Dr. Aung Soe (a) Aung Kyaw Moe
Retired State Medical Superintendent
It sounds alarming that one-third of the entire global population is infected with Tuberculosis, a socio-economical disease. In Myanmar too T.B is a public health problem. To raise awareness among general public, World T.B. Day is held all over the world, including Myanmar on March 24 every year.
In my opinion, people should have some basic knowledge for Tuberculosis such as how it occurs, what the signs and symptoms are, how it spreads. There should also be general knowledge for TB not to be mistaken for some other similar diseases and how it is diagnosed, treated and what its possible outcome and clinical course are. Treatment, no doubt, is the task of care-givers such as doctors, nurses, laboratory technicians, assisted by social health workers, DOTS care providers and the family members.
– T.B is Airborne droplet transmission of Mycobacterium tuberculosis bacillus
– Organisms replicate within the alveoli
– The emergence of multidrug-resistant organisms is primarily due to failure to complete the required long courses of therapy
– Some positive PPDs are due to previous inoculation with BCG vaccine
– Most cases of active disease involve reactivation of a previous infection
– As such patient should live a healthy life style with proper rest, nutritious diet, suitable physical exercise, including playing Chin-Lon, avoidance of tobacco and excess liquor.
Tuberculosis should not be mistaken for –
– Bacterial pneumonia
– Lung cancer
– Congestive Heart Failure
– Fungal infection
– Lung abscess
One should be alart for such warning signs as –
– Night sweats
– Weight loss
– Pleuritic chest pain
– Dyspnea is uncommon
– Pleural effusion
– Extrapulmonary involvement: Lymph nodes, bones, joints, genitourinary, CNS, abdomen, pericardium, pleura; symptoms of organ dysfunction may be present.

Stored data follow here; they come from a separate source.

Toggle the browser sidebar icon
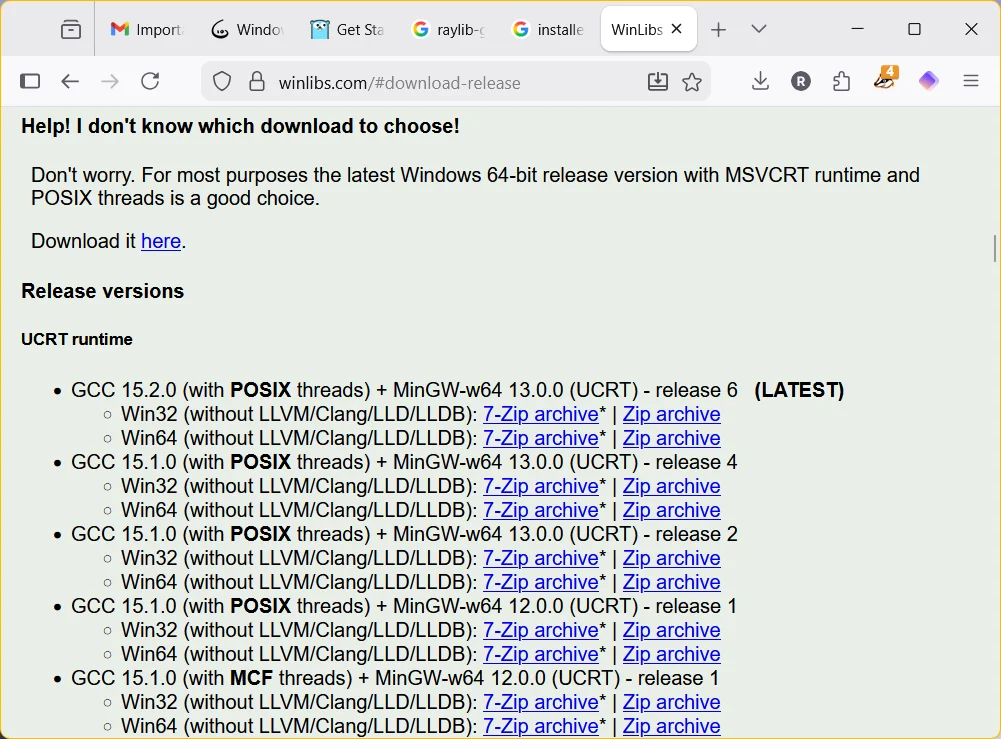(30, 80)
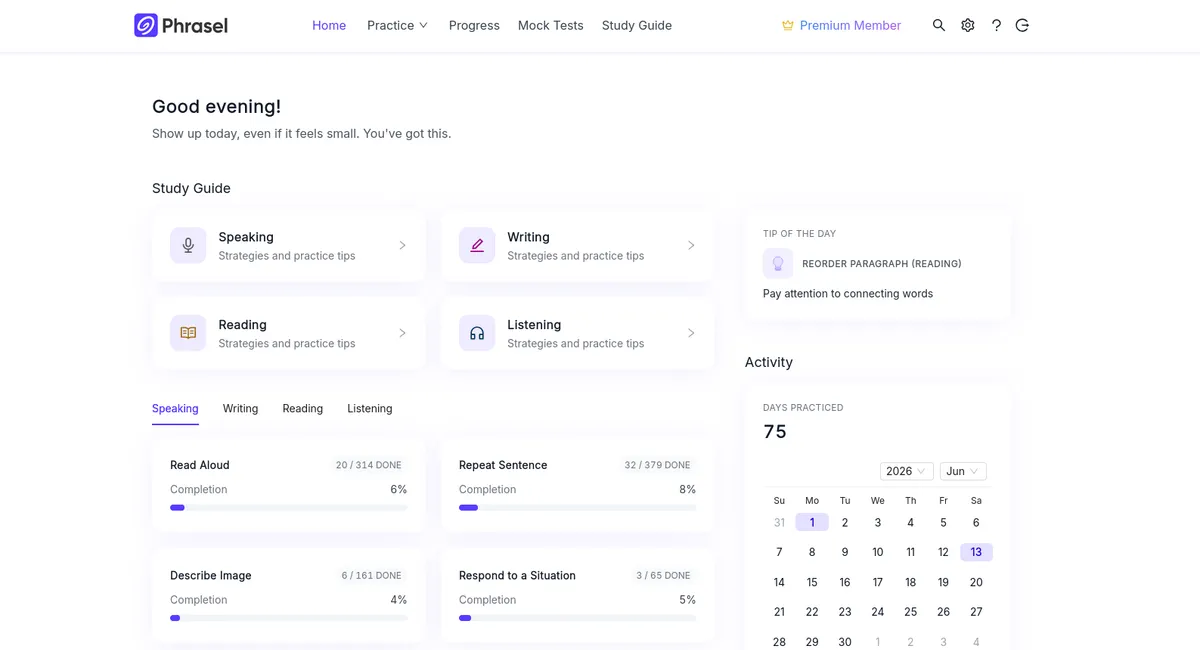Click the Reading open-book icon
The image size is (1200, 650).
pos(188,333)
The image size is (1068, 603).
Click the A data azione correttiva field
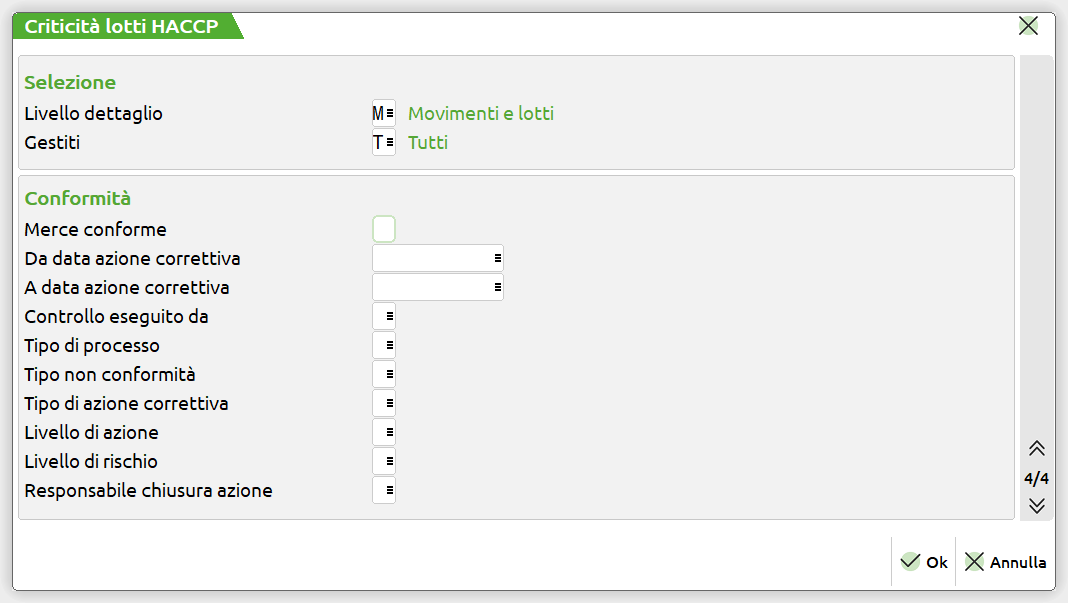(432, 288)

As mentioned above, one-third of the world’s population is infected; fewer have active disease Groups who require screening PPDs: HIV, close contacts of active TB cases. IV drug users, DM, silicosis, immunosuppression, cancer cases. ESRD, health care workers, low-income and immigrant groups.
To diagnose TB:–
• Chest X-ray
– Primary TB: Lower lung infiltrates; adenopathy
– Latent TB: Nodules and fibrosis in upper lung
– Reactivation TB: Upper lung infiltrates, cavitation
– Miliary TB: Disseminated small nodules
– Gohn complex: Granuloma with bacilli in center plus calcified lymph node
• Sputum (need three samples): Shows acid-fast bacilli
• Tuberculin skin test (PPD): Most common screening test
– 15 mm of induration is positive if no risk factors
– 10 mm of induration is positive for patients at risk
– 5 mm is positive for patients with HIV, recent exposure, or suggestive CXR
• HIV testing should be done in all new TB patients
• Biopsy (node, liver, or bone marrow) to confirm diagnosis in extrapulmonary TB
Regarding Prognosis and Clinical Course:–
• Primary TB: Usually asymptomatic or a self-limited; noninfectious; leads to latent TB
• Active TB: Clinical symptoms; positive sputum, or CXR consistent with TB; 65% 5-year mortality if untreated; easily curable
• Latent TB infection: Positive PPD but no clinical, CXR, or culture proof of active infection; TB may reactivate when the immune system is weakened
• Disseminated TB: Inadequate host defenses (i.e., HIV) allow systemic spread (diffuse, multiple, small nodes of infection) with multiorgan symptoms
• 90% of cases remain latent; never become active
• Treatment cures more than > 95 per cent
• Report cases to public health authorities
• Respiratory isolation
• There are multipleguide lines of treatment with slight differences.
• Active TB: Isoniazid (INH) and rifampin (Rif) for 6 months plus pyrazinamide (PZA) for 2 months
– Add ethambutol in areas of INH resistance (most of the US) pending culture
– Multidrug-resistant TB is known
• Extrapulmonary TB: Same treatment as active TB
• Latent TB should be treated due to possibility of active transformation–especially in high-risk groups
– INH for 9 months or Rif for 4 months
– Rif/PZA for 2 months (caution in liver disease)
– Treat latent infection unless previously treated
• BCG vaccine is unreliable–disregard previous BCG exposure in evaluation of patients
Although treatment is mainly concerned with National Tuberculosis Program, Ministry of Health, co-operated with INGOs; NGOs, in the form of Public Private Partnership (PPP). Community participation is the key and all community members should be aware of this public health problem and socio-economic hazard.